화학공학소재연구정보센터
Langmuir, Vol.15, No.9, 3123-3133, 1999
Do the charge-transfer complexes of 1,2,4,5-tetracyanobenzene with arenes serve as a probe for surveying chemical properties inside the cavities of faujasite zeolites? Time-resolved and steady-state spectroscopic studies
Charge-transfer (CT) complexes of 1,2,4,5-tetracyanobenzene (TCNB) with arene donor molecules were assembled within the supercages of faujasite zeolites with a two-step adsorption technique from solutions, and the transient absorption characteristics as well as the absorption and emission properties of these complexes were investigated. Several observations were made relevant to these neutral-type CT complexes which are adsorbed with a weak electronic interaction into zeolites rather than the Coulombic attraction which is predominant for the binding of CT complexes of pyridinium accepters previously studied: (1) the peak position of the CT bands suffers an appreciable shift depending on the chemical nature of the zeolites, (2) the apparent equilibrium constant for the complex formation depends both on the chemical nature of the zeolites and on the arene donors, (3) an appreciable effect of coadsorbed water, which has stronger interaction with the zeolite frameworks than the guest species, on the complex formation is noted, and (4) the relaxation process of the excited CT complexes is significantly retarded (at least 10 times) in dehydrated zeolites compared with that in polar solutions.

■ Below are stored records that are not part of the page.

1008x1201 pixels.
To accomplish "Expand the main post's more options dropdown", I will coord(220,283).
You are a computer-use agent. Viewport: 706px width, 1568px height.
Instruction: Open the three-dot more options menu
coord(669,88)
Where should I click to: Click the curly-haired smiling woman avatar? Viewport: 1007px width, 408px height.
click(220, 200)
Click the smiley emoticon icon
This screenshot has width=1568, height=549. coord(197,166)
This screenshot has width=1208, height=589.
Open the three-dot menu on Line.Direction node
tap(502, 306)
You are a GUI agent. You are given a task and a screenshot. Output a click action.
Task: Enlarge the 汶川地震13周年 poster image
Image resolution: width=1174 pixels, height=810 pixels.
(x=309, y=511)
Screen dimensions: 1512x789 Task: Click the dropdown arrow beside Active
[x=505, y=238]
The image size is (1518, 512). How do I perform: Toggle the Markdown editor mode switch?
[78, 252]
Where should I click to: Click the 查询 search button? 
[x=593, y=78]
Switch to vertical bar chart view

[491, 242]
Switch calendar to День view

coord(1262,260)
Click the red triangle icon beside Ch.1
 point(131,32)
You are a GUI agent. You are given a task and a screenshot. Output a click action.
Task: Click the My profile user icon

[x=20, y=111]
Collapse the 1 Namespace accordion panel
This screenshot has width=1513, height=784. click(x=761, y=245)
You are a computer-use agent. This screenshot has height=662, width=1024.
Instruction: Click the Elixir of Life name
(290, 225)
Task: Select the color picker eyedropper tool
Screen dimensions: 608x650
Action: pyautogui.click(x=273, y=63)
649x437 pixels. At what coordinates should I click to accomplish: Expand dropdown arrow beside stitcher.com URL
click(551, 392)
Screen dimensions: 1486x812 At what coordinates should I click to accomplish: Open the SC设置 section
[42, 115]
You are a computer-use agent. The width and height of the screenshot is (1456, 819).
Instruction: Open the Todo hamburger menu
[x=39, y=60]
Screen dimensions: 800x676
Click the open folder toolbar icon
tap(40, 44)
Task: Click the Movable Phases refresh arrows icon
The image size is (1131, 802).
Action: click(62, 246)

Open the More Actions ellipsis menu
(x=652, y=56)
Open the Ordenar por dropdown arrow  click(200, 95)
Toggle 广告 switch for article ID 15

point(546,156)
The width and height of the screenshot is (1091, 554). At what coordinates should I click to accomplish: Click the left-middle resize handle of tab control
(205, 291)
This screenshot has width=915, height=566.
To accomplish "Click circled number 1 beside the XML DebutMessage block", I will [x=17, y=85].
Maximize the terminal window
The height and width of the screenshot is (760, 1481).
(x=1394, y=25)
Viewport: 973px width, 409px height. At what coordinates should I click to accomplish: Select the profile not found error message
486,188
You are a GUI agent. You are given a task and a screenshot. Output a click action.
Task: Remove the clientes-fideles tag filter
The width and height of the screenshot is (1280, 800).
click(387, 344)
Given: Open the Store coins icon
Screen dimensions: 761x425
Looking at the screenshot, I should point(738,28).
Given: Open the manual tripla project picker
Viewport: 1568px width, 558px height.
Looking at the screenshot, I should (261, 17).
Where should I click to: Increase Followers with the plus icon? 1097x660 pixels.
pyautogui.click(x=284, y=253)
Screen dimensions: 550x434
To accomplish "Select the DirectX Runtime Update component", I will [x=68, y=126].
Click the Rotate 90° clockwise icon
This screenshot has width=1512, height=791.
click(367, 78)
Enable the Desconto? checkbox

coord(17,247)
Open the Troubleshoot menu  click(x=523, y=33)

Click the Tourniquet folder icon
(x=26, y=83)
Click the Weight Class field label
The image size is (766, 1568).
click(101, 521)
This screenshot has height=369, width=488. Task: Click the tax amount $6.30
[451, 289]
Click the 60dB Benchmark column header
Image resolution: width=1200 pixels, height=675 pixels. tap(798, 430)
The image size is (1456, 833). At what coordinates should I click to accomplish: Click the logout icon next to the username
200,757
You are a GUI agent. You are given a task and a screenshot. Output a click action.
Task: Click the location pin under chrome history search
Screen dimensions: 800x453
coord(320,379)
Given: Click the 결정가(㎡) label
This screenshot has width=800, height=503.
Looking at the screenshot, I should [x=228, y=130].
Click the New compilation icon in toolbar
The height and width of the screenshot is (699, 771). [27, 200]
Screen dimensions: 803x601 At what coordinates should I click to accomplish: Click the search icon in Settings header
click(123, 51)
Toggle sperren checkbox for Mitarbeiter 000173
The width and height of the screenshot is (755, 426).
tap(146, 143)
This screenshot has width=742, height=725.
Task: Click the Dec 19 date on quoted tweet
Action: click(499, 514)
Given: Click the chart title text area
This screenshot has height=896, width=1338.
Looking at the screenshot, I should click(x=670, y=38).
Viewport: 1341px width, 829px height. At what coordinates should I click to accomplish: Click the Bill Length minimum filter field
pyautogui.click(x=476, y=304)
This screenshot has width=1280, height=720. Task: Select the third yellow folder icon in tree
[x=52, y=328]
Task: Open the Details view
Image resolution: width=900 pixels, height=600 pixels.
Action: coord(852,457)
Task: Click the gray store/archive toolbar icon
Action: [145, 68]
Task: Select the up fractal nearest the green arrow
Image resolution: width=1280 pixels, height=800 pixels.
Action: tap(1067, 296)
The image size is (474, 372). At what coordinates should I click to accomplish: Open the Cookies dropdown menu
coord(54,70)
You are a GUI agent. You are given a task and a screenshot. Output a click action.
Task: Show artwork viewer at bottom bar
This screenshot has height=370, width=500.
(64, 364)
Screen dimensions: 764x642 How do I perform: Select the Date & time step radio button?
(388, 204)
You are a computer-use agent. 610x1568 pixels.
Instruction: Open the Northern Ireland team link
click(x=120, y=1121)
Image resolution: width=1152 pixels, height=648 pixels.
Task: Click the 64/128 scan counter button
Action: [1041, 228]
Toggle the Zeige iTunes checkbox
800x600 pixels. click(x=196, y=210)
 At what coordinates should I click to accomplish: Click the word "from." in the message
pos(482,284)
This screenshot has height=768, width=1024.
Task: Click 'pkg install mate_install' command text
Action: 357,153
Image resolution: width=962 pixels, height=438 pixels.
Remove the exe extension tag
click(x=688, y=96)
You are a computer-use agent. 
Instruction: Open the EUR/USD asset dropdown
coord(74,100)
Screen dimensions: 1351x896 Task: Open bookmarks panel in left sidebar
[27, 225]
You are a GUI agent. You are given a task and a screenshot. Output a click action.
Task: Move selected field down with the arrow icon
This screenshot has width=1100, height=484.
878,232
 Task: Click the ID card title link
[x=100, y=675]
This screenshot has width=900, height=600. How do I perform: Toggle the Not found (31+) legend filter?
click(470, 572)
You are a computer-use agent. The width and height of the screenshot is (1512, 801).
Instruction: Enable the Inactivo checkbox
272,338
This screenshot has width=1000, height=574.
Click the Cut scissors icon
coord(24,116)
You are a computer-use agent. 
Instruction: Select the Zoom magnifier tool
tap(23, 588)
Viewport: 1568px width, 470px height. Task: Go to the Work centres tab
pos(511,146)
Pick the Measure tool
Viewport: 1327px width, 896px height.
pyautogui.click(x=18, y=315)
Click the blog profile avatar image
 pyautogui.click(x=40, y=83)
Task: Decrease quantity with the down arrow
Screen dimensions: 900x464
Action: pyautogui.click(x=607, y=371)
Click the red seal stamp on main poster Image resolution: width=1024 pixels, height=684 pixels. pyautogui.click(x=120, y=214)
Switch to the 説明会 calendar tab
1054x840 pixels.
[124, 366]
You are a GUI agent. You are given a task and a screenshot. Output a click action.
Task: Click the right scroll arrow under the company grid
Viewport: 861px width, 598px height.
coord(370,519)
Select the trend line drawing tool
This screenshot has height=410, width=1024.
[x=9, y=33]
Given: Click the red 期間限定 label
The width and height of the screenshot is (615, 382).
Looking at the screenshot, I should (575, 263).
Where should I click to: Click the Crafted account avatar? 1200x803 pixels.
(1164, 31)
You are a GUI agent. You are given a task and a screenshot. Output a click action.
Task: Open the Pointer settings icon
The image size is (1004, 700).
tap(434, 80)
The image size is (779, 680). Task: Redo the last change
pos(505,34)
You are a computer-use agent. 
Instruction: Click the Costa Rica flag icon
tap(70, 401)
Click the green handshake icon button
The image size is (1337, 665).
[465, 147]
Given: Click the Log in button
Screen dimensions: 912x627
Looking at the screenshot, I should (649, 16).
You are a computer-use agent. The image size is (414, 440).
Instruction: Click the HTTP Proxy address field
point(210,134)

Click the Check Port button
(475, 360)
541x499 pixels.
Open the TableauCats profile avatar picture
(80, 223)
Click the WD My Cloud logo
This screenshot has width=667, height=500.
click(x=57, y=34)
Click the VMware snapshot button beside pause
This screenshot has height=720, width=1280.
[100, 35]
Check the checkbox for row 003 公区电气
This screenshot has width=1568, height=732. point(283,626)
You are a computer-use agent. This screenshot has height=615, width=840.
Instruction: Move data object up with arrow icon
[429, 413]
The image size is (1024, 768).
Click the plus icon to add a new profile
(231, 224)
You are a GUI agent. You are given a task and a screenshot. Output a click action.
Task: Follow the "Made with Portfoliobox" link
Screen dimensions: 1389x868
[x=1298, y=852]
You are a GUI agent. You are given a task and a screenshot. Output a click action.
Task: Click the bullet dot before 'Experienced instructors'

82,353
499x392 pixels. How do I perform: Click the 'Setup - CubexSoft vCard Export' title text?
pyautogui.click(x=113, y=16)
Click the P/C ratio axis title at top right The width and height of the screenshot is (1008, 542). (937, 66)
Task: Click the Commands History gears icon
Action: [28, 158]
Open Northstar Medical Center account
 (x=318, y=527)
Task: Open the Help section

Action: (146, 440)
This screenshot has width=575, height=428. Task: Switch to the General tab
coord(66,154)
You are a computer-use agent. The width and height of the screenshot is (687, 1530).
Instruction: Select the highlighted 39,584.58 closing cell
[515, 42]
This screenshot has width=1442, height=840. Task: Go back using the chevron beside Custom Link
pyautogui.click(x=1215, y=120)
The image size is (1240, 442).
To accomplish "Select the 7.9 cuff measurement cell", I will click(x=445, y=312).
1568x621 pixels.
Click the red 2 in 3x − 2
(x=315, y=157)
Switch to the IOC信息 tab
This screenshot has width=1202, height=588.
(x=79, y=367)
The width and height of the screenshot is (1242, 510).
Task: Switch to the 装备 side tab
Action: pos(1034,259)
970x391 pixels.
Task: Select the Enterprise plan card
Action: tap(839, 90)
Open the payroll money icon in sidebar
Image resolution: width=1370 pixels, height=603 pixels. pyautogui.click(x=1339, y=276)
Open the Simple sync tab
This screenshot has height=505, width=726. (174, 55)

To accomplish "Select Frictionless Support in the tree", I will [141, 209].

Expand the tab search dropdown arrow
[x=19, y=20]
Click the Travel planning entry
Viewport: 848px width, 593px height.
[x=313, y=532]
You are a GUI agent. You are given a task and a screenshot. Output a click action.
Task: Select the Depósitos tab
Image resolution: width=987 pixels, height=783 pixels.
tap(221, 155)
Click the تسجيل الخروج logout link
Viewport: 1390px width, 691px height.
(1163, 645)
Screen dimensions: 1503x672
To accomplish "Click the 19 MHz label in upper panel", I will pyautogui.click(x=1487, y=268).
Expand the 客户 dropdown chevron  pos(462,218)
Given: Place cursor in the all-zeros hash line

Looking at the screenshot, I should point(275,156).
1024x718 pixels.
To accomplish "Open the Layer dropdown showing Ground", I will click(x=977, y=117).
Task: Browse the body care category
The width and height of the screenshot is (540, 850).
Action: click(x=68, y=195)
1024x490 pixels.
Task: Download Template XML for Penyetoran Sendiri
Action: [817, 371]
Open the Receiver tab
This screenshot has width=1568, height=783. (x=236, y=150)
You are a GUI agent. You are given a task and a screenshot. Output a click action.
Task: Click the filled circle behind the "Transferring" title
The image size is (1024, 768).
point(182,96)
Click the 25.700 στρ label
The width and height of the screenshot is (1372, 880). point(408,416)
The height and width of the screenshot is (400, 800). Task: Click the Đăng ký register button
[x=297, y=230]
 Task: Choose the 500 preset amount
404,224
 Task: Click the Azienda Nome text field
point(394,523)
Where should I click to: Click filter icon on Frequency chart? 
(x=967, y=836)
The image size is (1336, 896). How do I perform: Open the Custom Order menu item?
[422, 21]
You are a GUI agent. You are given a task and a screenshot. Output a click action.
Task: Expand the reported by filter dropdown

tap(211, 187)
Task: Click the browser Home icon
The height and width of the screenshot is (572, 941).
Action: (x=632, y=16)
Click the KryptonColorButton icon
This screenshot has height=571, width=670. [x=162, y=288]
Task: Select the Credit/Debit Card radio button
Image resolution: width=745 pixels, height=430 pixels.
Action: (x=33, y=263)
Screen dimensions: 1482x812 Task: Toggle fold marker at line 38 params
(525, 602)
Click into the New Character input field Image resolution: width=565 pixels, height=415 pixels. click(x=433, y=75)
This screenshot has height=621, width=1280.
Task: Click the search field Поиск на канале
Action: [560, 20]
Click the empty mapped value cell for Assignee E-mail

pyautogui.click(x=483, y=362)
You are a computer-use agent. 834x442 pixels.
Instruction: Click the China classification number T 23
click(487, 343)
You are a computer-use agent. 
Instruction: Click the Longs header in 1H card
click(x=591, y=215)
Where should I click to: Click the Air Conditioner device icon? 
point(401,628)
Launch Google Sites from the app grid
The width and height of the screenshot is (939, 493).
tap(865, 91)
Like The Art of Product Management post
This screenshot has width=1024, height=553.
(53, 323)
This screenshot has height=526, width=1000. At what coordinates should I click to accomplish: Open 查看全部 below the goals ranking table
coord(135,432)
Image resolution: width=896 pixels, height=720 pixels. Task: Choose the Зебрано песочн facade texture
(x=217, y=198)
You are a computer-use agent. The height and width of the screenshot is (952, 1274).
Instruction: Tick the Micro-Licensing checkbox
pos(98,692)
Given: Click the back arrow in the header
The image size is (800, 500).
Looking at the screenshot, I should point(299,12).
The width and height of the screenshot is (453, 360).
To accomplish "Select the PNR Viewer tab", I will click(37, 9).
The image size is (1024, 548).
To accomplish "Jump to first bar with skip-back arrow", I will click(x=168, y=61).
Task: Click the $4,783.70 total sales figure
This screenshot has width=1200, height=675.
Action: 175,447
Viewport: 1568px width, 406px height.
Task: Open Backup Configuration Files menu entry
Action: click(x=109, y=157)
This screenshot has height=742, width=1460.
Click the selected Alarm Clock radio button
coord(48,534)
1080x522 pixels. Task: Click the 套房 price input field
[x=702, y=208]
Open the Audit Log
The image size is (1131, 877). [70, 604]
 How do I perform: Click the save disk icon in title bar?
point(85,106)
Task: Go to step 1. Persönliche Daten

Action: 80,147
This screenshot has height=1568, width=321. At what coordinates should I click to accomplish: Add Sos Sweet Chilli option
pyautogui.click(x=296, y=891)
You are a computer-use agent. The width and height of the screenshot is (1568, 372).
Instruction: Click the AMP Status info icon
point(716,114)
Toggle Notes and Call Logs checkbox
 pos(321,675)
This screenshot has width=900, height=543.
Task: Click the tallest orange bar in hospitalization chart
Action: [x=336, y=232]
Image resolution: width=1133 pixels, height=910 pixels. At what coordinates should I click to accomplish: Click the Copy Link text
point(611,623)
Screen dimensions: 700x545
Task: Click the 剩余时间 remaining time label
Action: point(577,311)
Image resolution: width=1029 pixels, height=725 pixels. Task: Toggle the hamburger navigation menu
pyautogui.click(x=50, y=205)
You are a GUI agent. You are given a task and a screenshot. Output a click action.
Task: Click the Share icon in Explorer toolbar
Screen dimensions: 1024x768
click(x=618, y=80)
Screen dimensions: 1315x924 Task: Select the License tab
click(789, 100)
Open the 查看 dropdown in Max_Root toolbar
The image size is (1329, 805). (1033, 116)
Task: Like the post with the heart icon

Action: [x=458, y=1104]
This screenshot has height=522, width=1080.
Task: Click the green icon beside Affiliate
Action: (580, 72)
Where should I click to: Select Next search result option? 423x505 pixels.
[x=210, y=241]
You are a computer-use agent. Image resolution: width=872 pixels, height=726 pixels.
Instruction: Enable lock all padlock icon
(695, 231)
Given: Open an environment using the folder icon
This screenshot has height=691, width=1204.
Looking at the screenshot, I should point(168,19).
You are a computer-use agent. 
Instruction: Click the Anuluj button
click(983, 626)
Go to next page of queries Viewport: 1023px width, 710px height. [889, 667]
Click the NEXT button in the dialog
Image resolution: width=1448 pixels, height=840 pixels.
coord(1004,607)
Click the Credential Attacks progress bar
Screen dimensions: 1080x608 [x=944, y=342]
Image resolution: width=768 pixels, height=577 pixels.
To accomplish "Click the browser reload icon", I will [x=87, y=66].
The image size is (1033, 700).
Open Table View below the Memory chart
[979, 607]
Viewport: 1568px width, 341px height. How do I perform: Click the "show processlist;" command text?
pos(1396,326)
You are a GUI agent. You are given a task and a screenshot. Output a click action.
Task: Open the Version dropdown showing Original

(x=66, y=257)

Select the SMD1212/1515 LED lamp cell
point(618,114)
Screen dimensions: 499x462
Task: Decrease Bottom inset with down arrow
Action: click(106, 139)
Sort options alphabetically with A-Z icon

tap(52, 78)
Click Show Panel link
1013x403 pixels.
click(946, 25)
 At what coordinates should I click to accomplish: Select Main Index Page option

These points were discussed on a qualitative basis because of the complexity of the systems. The CT complexes of TCNB with arene donors were found to be sensitive to the chemical properties of zeolites while those of pyridinium accepters with arenes have been reported to be sensitive to the physical properties such as the shape of cages as well as the size of entry apertures of zeolites.